- **SUPPLIED RECORDS**:
=======

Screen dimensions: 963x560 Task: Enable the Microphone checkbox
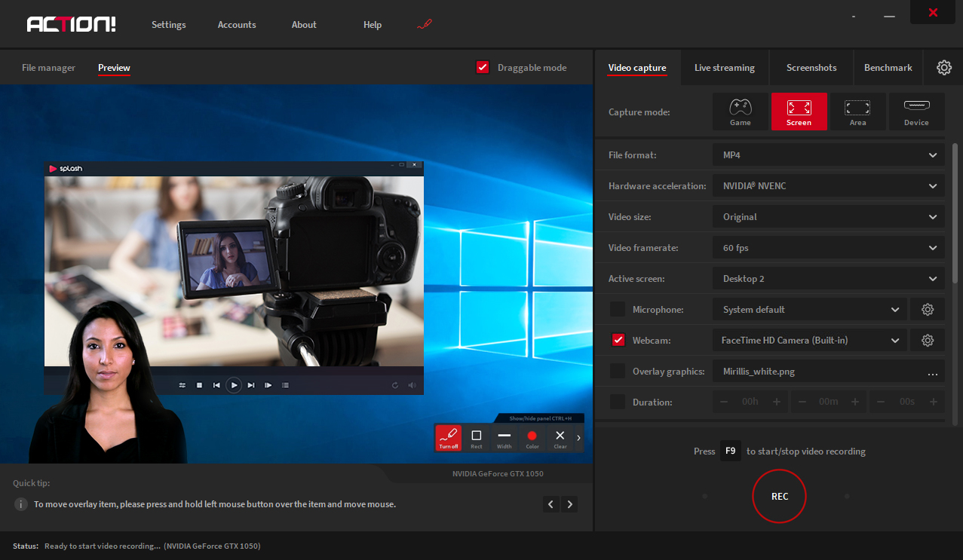point(618,309)
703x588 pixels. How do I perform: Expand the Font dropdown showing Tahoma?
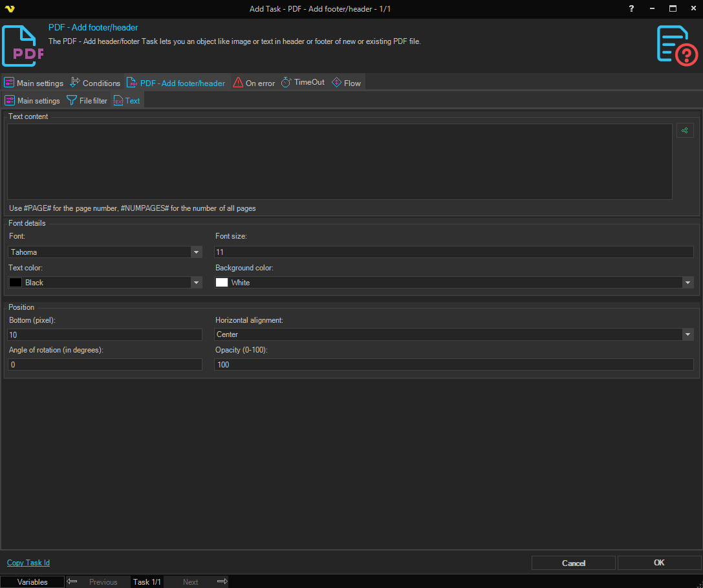click(x=196, y=252)
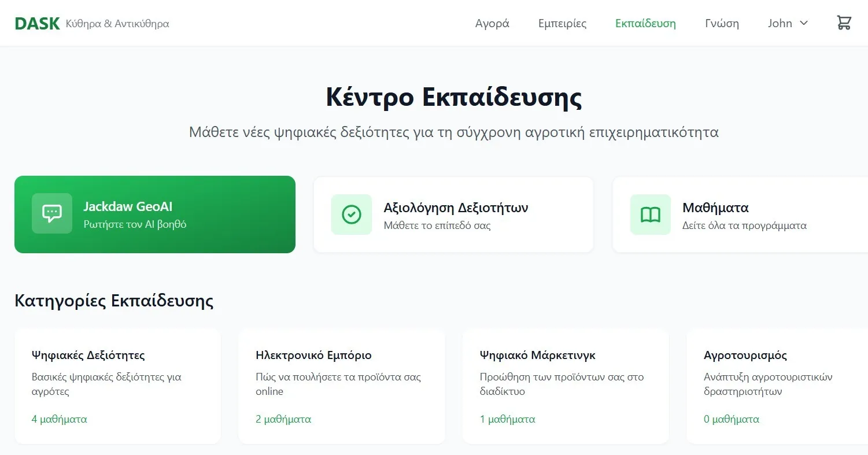Navigate to the Γνώση menu item
868x455 pixels.
click(x=722, y=24)
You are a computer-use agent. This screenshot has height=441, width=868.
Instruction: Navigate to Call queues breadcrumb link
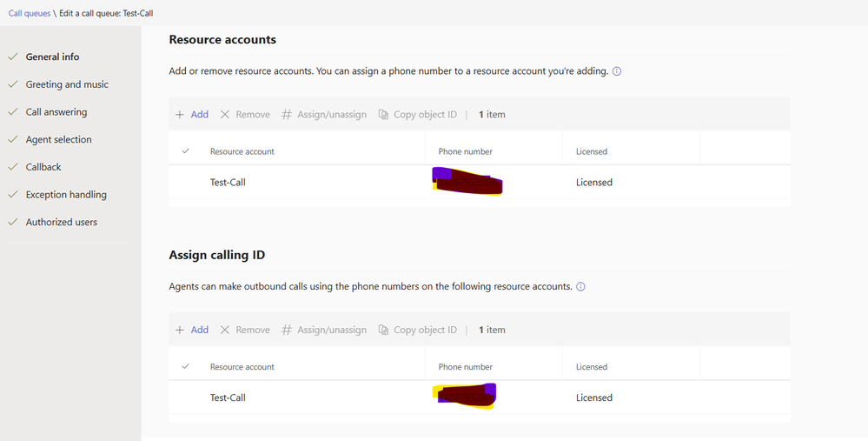point(30,13)
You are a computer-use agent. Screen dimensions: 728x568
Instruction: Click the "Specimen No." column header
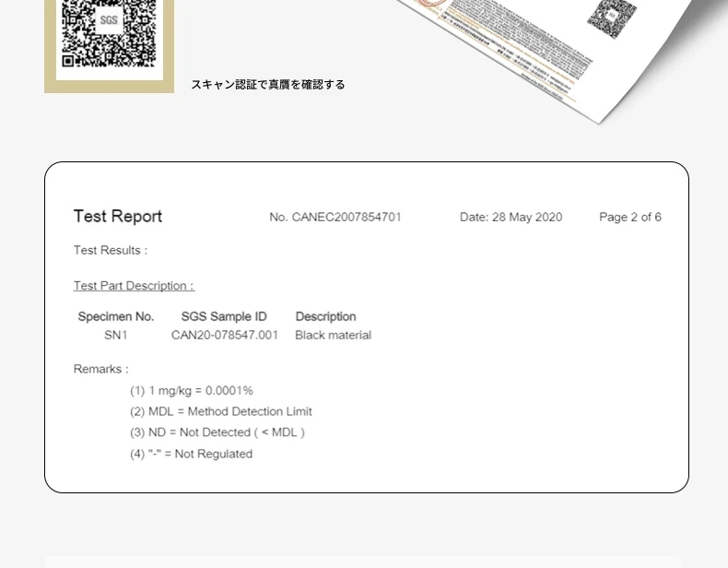[x=116, y=316]
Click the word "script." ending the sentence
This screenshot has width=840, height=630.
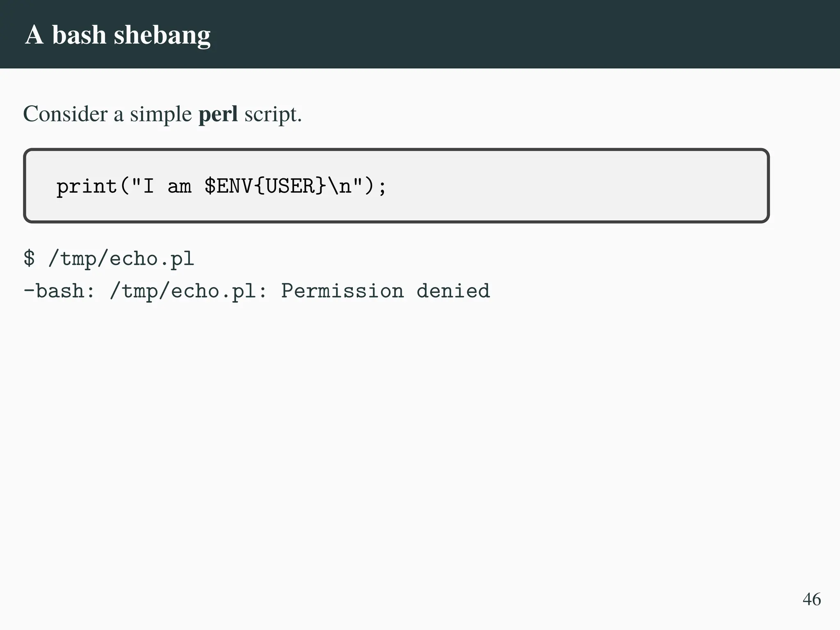(273, 114)
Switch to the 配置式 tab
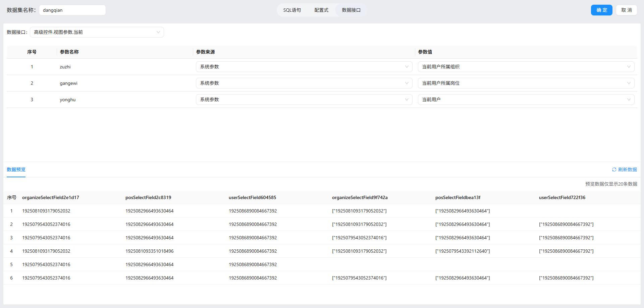This screenshot has height=308, width=644. click(x=321, y=10)
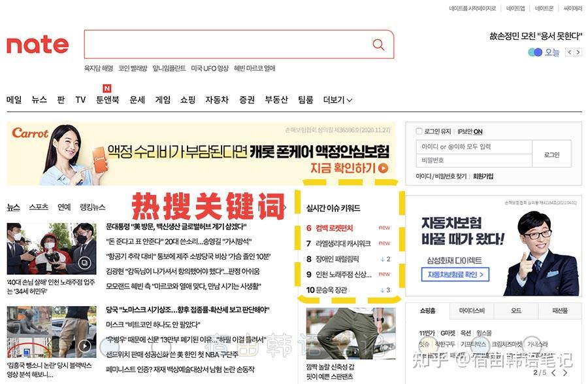This screenshot has height=384, width=588.
Task: Expand news tabs with the right chevron
Action: click(286, 207)
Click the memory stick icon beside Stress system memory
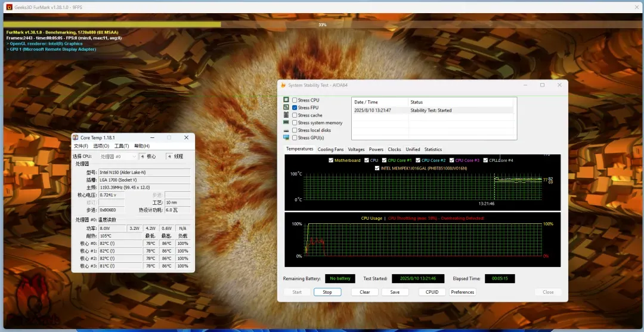This screenshot has width=644, height=332. (x=286, y=122)
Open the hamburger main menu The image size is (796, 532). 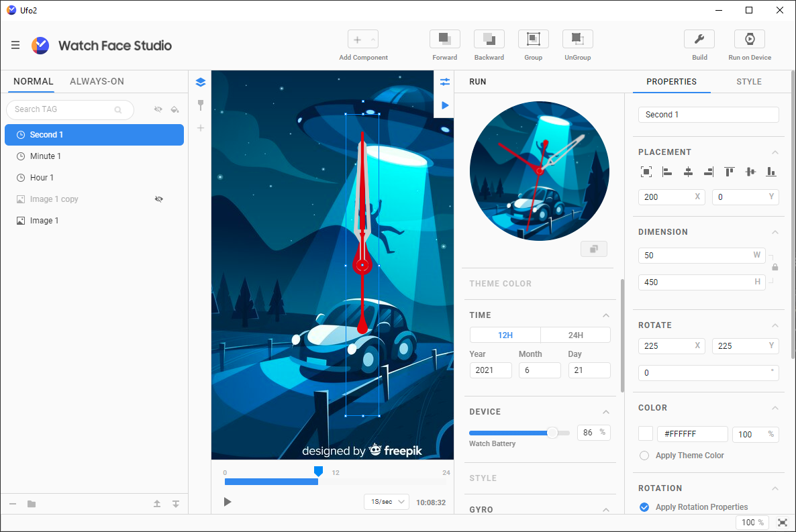pos(15,46)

=======

- **TASK PROMPT**: The answer must be every line of the listing that holds the word "computer".

- **WRITTEN RESPONSE**:
You are a computer-use agent. This screenshot has height=441, width=868.
You are a computer-use agent. Screen dimensions: 728x568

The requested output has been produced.